Enhances independence, empowers individuals and enriches the lives of people who are blind or visually impaired and their families. St. Louis Society for the Blind and Visually Impaired provides the full range of Vision Rehabilitation Services to adults and Special Education services to school-age students. Services are available in both Illinois and Missouri and are provided at the Society's offices, in the home, community, place of employment or school.
St. Louis Society for the Blind & Visually Impaired is recommending that all adults over age 50 schedule an eye examination because the incidence of Age-Related Macular Degeneration and other vision problems is increasing in metropolitan St.
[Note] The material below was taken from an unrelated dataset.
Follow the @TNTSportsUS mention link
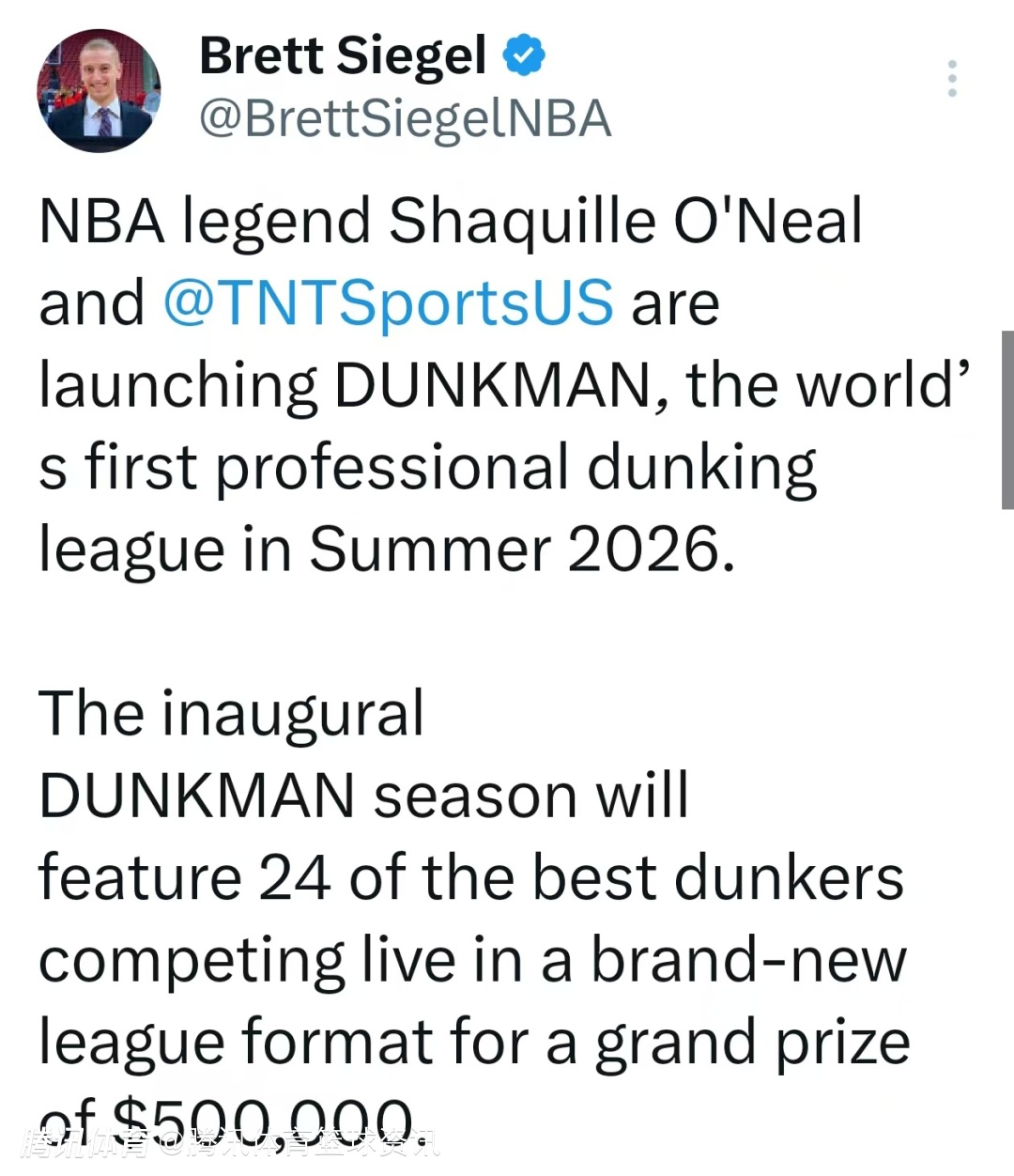The height and width of the screenshot is (1176, 1014). (x=389, y=303)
Louis and across Missouri.
David Ekin, ACSW, LCSW, President of the Society, said, "Age-Related Macular Degeneration (AMD) is a silent destroyer. It is a disease among mature adults and older people that, if not addressed, slowly obliterates central vision. It is a major cause of vision loss in people who are age 60 and older. AMD sometimes advances so slowly that people don't notice much change in their vision while, in other people, it develops faster and can lead to vision loss in both eyes."
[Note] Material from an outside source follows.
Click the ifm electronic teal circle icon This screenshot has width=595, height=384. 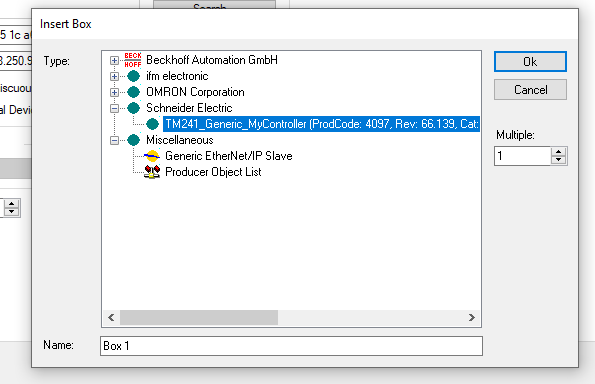pyautogui.click(x=133, y=76)
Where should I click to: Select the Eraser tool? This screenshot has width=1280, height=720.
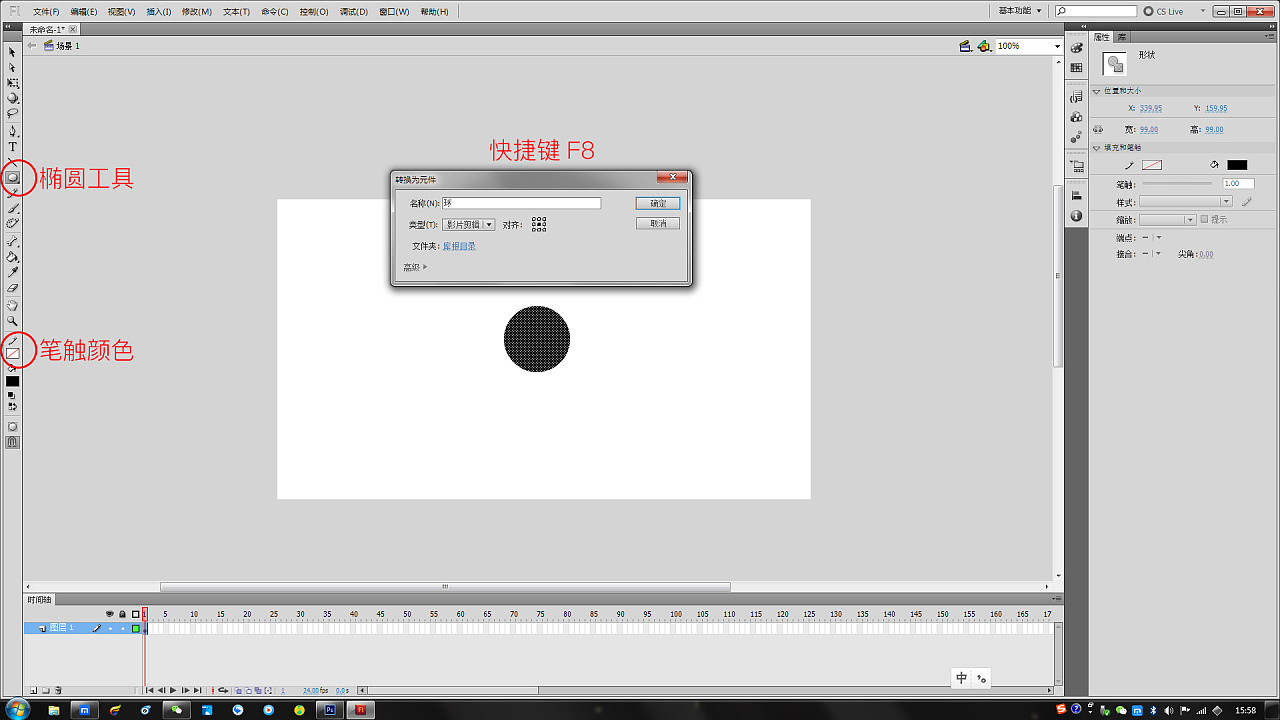coord(13,288)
"According to the U.S. Centers for Disease Control (CDC), the incidence of vision impairment is expanding among all racial and ethnic groups in Missouri, particularly among people who are older than 50 years," Ekin added."In Missouri, the incidence of Macular Degeneration is expected to nearly double in years ahead for people age 50 and older. AMD is the leading cause of blindness and visual impairment among people aged 65 and older, according to The Eye Diseases Prevalence Research Group and many other sources," said Ekin.
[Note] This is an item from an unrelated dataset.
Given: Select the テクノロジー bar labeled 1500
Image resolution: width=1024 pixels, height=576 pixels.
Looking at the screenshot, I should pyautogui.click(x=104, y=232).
"Locally, Macular Degeneration, Diabetic Retinopathy, Glaucoma and Cataracts and other primary causes of vision loss in older adults have led to more than 53,000 people age 65 and older in metro St. Louis reporting vision loss, according to recent data," Ekin said. "This scenario leads to health and safety issues, required assistance with daily activities, transportation needs, increased risk for injuries and dependence on family members or community services.
Ekin added, "There is significant need for Vision Rehabilitation Services to individuals under age 65 in metro St. Louis. Locally, almost 120,000 people ages 45 to 64 and 47,000 people ages 20 to 44 suffer from vision loss, data shows. When spouses, children and family members are included, nearly 670,000 local people are impacted by vision loss in these younger age groups. In total, almost 750,000 people in greater St. Louis - more than one in every four persons in the metro area - are affected by vision loss or by needing to assist persons with vision loss.
"We are troubled by the fact that serious vision problems are increasing in Missouri. The importance of early detection cannot be underestimated," said Ekin. "For thousands of people in greater St. Louis and southwestern Illinois, vision loss is taking social and economic tolls that often include increased risk for health and personal safety, disability, loss of productivity and diminished quality of life," Ekin said. "The Society is working to broaden our services to accommodate greater numbers of people who are visually impaired in metro St. Louis and in southwestern Illinois who visit our facilities, including our Drews Low Vision Clinic."
"We encourage the public to learn more about Missouri vision loss trends by visiting our facilities at 8770 Manchester Road in St. Louis, or by visiting the Society website www.SLSBVI.org or www.DrewsLowVisionClinic.org.
Founded in 1911, the Society for the Blind & Visually Impaired enhances independence, empowers individuals and enriches the lives of people who are blind or visually impaired including children, adults, and their families. Its caring, qualified staff provides specialized vision rehabilitation, adaptive education, assistive technology and support services. The not-for-profit Society serves an increasing number of older adults who are newly visually impaired, blind or deaf-blind due to age-related eye conditions by providing home-based services, specialized agency services and community activities. It also provides support to school-age students at school districts in Illinois and Missouri, and at the Society.